Distributed computing done right? Maximizing workers throughput.

14 May 2015 – Karelia

Let’s continue our investigation about how to create real world distributed apps. But before we continue, we should find a well-established dictionary for our problem domain.

Patterns

Distributed computing have a long history and there are a lot of patterns which works better than others. And just to read and understand other posts and articles about distributed computing we have to know pattern names and terminology. Distributed patterns have a lot in common with patterns of concurrency, parallelism and asynchronous methods. Distribution just adds additional level of complexity related with placement, connection speed, time synchronization and so on. Distributed patterns tries to solve problems caused by physical world in your code. There are some links where you could find patterns description.

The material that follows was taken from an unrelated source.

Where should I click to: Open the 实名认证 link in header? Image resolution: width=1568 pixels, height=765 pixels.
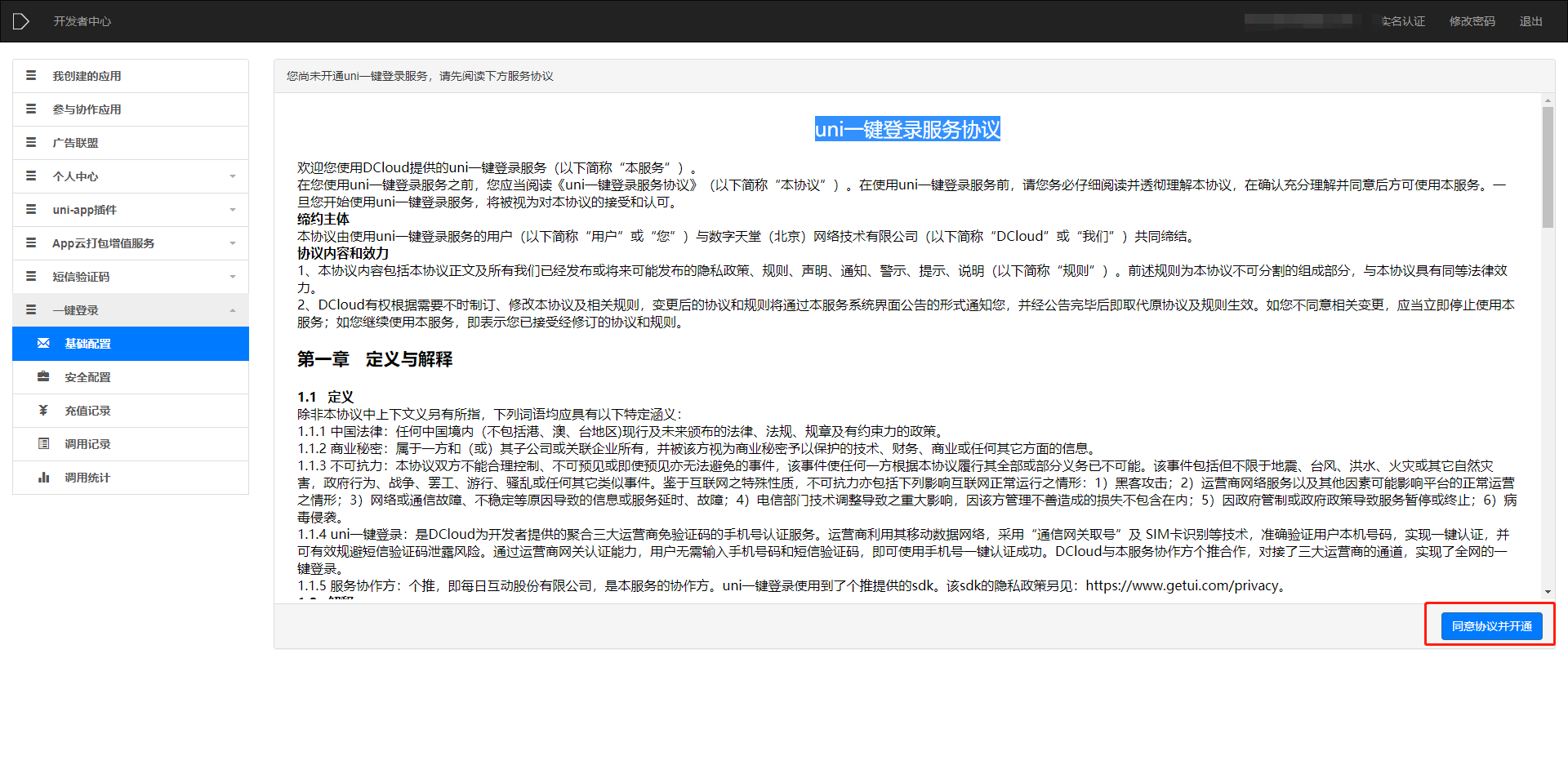[x=1403, y=21]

I think you can easily find more, but these resources were very helpful for me. Now we can name some patterns naively implemented in previous post: Pipes and Filters, Routing Slip…

Problem

Now let’s describe a problem which is usual when you are developing a worker role. For example we have a task to process a lot of images, apply some filter to them. We could develop a worker role which will grab image ids from an input queue, load, and process and save them in parallel. We can also setup auto scaling to add or remove additional role instances based on the input queue length. Probably our worker is cpu bound, but also it could be io bound if image storage will be not so fast. Let’s represent a problem as a simple function.

let numImages = 2000
let size = 512
let numPixels = size * size
let processImageRepeats = 20
let mutable io_bound = true

let transformImage (pixels, imageNum) =
    for i in 1 .. processImageRepeats do 
        pixels |> Array.map (fun b -> b + 1uy) |> ignore
    pixels |> Array.map (fun b -> b + 1uy)

let processImageSync i =
    use inStream =  File.OpenRead(sprintf "Image%d.tmp" i)
    if io_bound then Thread.Sleep(200)
    let pixels = Array.zeroCreate numPixels
    let nPixels = inStream.Read(pixels, 0, numPixels);
    let pixels' = if not io_bound || i % 2 = 0 
                        then transformImage(pixels, i) 
                        else pixels
    use outStream =  File.OpenWrite(sprintf "Image%d.done" i)
    outStream.Write(pixels', 0, numPixels)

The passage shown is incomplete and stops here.